Your instructions =
Report every line in the listing below where the string "button" shows up.

Input for this task =
-- Opening Marker --

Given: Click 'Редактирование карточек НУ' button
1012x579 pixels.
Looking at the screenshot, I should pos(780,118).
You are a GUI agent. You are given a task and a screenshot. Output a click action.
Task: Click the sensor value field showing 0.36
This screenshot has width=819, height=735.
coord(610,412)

-- Closing Marker --
-- Opening Marker --

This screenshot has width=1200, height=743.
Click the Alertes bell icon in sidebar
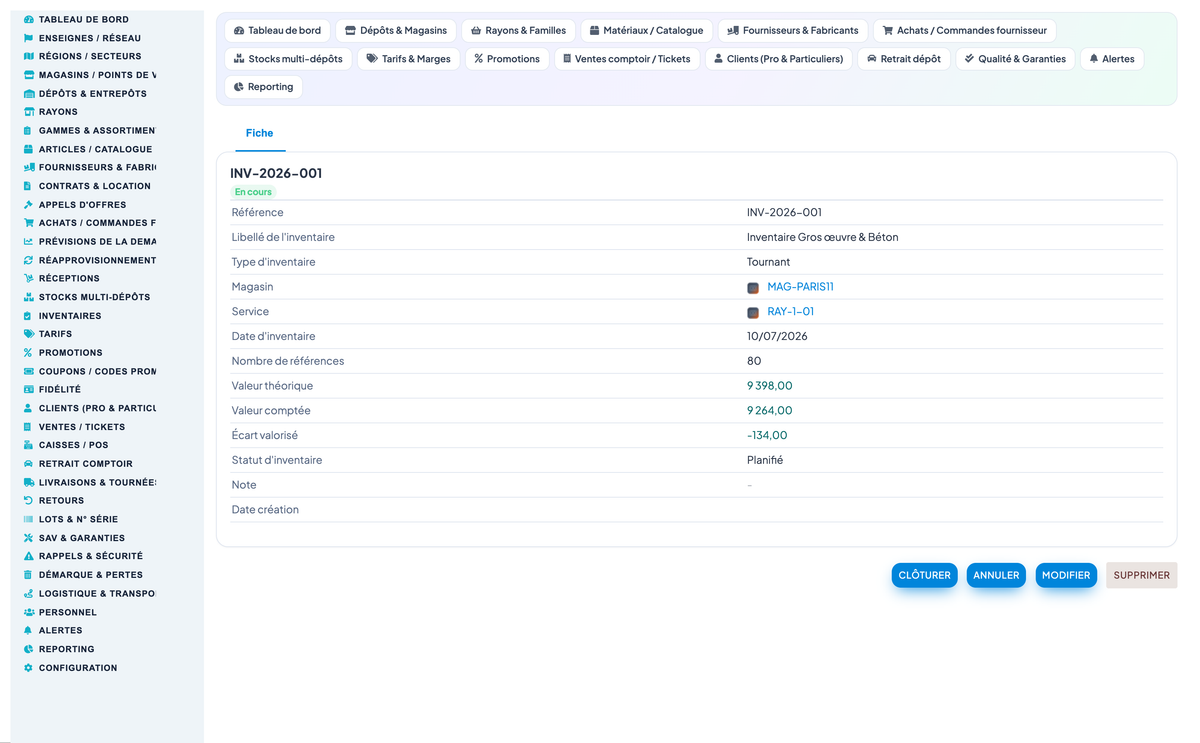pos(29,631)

-- Closing Marker --
-- Opening Marker --

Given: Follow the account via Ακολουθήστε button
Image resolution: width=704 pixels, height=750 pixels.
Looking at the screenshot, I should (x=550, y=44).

-- Closing Marker --

Response =
Given: Click 'Редактирование карточек НУ' button
Given: Follow the account via Ακολουθήστε button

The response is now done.